Canadians can't take a joke - it's about time, eh?

This past week, Canadians displayed uncharacteristic intolerance in the wake of a sketch by US talk-show host Conan O'Brien in which Triumph the Insult Comic Dog, a puppet, taunted French-speaking Quebeckers with lines like "You're in North America, learn the language!" and "So you're French and Canadian, yes? That means you're obnoxious and dull."

The usually easygoing Canadians responded with scorn and overblown accusations of racism and hatemongering, prompting many other Canadians - and surprised US media - to lament that Canucks seemed to have lost their famous sense of humor. But more than anything, this episode signals Canadians' rise in national self-esteem and their demand for international respect - in essence, they're becoming more American.

Spend any time with Canadians, and one quickly discovers that our national identity, to the extent it exists at all, is shaped mostly by the few differences between Canadian and American society - such as religiosity, the health-insurance system, attitudes toward gun control, drug-enforcement policies, and preferred candy bars. "National pride" - an American quality that Canadians have traditionally disparaged as blind self-love or jingoism - always makes that ever-shrinking list of differences. Canadians like to think of themselves as less patriotic and more prone to self-deprecation than their brash and earnest neighbors/neighbours. But today it is a false distinction. In fact, in both countries, satire is celebrated when it is homegrown, and charged as crude and culturally insensitive when it comes from abroad.

Canuck mockery may well be Canada's best-known export - the McKenzie Brothers being one of many examples.

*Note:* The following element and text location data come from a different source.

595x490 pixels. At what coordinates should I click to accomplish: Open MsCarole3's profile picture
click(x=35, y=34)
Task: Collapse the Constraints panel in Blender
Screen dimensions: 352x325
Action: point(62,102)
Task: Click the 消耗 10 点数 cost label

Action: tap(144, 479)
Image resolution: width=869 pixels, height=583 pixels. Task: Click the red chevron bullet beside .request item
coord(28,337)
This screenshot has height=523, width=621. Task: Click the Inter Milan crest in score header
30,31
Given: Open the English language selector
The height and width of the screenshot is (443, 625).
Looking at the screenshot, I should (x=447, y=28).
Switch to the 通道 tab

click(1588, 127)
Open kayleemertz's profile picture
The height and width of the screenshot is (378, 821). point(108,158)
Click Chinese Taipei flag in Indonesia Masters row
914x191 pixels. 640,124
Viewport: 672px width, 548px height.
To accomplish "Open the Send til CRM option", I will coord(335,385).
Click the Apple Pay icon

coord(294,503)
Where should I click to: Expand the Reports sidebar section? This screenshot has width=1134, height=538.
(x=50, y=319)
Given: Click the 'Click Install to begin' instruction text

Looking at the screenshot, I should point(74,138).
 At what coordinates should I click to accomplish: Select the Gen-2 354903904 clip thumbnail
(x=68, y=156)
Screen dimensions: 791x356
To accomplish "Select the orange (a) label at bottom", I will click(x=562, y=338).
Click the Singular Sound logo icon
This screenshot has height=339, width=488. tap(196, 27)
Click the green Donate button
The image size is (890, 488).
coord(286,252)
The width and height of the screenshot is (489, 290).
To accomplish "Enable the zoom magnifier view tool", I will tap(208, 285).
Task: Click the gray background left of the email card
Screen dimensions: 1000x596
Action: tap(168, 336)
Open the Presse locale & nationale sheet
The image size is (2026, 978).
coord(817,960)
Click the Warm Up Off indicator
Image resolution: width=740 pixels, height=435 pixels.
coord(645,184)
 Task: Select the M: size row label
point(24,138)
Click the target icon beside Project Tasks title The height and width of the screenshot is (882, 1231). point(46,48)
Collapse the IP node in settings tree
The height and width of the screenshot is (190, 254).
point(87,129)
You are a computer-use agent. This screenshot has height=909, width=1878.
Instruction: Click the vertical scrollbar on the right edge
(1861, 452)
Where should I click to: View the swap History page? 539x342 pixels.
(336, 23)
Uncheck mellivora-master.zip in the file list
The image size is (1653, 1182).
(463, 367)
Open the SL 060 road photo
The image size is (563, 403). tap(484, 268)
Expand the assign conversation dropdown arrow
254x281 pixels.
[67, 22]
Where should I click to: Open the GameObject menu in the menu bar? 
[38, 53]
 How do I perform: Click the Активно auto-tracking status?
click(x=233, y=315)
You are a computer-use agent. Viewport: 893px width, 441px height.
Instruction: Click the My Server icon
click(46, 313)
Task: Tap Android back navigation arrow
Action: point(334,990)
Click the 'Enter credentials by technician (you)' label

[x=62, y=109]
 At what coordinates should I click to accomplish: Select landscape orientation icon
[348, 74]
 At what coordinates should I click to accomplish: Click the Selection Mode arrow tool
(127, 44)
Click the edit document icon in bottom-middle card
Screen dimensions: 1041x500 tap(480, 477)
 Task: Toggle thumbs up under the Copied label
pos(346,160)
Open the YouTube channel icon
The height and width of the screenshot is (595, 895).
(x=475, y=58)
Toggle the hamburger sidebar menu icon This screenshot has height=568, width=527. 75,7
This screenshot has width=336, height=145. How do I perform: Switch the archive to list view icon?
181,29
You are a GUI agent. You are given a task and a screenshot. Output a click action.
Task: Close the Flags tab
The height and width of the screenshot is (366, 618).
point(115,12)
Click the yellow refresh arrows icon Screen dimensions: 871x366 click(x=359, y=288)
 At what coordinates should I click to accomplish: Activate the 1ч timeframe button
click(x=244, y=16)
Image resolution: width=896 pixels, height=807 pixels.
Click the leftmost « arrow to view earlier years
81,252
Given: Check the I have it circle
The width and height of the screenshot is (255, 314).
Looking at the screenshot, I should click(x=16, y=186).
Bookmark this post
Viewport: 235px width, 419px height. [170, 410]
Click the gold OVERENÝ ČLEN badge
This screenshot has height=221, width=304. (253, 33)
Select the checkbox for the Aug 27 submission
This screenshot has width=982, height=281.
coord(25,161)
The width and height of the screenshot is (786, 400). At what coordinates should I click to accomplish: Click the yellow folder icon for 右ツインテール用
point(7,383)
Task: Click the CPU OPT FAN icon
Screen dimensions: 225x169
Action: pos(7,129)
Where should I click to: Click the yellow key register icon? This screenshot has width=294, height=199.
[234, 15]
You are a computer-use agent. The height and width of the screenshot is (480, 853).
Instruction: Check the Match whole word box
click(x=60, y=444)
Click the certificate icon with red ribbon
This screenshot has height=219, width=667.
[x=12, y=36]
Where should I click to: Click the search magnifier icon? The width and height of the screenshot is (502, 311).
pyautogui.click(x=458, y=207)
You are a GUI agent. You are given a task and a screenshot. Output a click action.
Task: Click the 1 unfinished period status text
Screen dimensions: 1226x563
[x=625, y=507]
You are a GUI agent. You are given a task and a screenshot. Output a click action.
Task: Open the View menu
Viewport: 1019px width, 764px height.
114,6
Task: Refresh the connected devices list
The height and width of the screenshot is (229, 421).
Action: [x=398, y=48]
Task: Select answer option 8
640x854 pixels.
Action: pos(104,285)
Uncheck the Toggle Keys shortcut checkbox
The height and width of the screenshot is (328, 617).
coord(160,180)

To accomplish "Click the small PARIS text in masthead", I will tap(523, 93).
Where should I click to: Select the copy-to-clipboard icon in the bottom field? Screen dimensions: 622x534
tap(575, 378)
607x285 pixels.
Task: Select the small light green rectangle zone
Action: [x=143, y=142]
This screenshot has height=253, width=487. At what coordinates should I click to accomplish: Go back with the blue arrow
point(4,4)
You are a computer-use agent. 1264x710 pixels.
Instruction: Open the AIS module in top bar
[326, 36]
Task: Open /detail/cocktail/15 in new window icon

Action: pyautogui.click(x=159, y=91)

But the broad appeal of TV programs like "The Simpsons" and "The Daily Show" demonstrates that Americans, too, have a healthy appetite for self-criticism. And slightly less mainstream lampoons in the States, such as "South Park" and "The Onion," are laced with vicious satire of American life, leaving no sacred cow unskewered. In fact, the most widely read and appreciated Onion issue was its first post-9/11 issue, devoted entirely to the unmockable, and included the headlines "Not Knowing What Else To Do, Woman Bakes American-Flag Cake" and "American Life Turns Into Bad Jerry Bruckheimer Movie." Rather than engendering contempt, these spoofs were praised for affording Americans a much-needed chuckle and providing hope that the seriousness of the event might eventually pass.

What Americans will not tolerate, however, is someone else pointing and laughing. Opposition to the war in Iraq is an example: While the US citizenry was deeply divided on the issue of invading Iraq, I found that Americans were almost unanimously irked by foreign political cartoons depicting US troops calling out, "We are here to liberate you" to wounded Iraqis cowering in their bombed-out homes.

Instead, such commentary was seen as a manifestation of jealousy and hostility toward US power (masked as condescension in France's advice on Arab diplomacy and naked hypocrisy in Germany's lecturing on pacifism). It seems even those Americans most critical of Bush policies cringe at the sound of their own thoughts when articulated in a European accent on the international stage.

Canadians' reaction to Conan's dog doesn't reveal a decline in sense of humor, but a rise in their sense of dignity. By allowing themselves to engage in the duplicity of liberal nationalism, they're experimenting with a proud belief long-held by Americans: Just because a criticism may be fair, doesn't mean it's OK for foreigners to make it about you.

It's about time, eh?

Avi Gesser is a lawyer and a Canadian.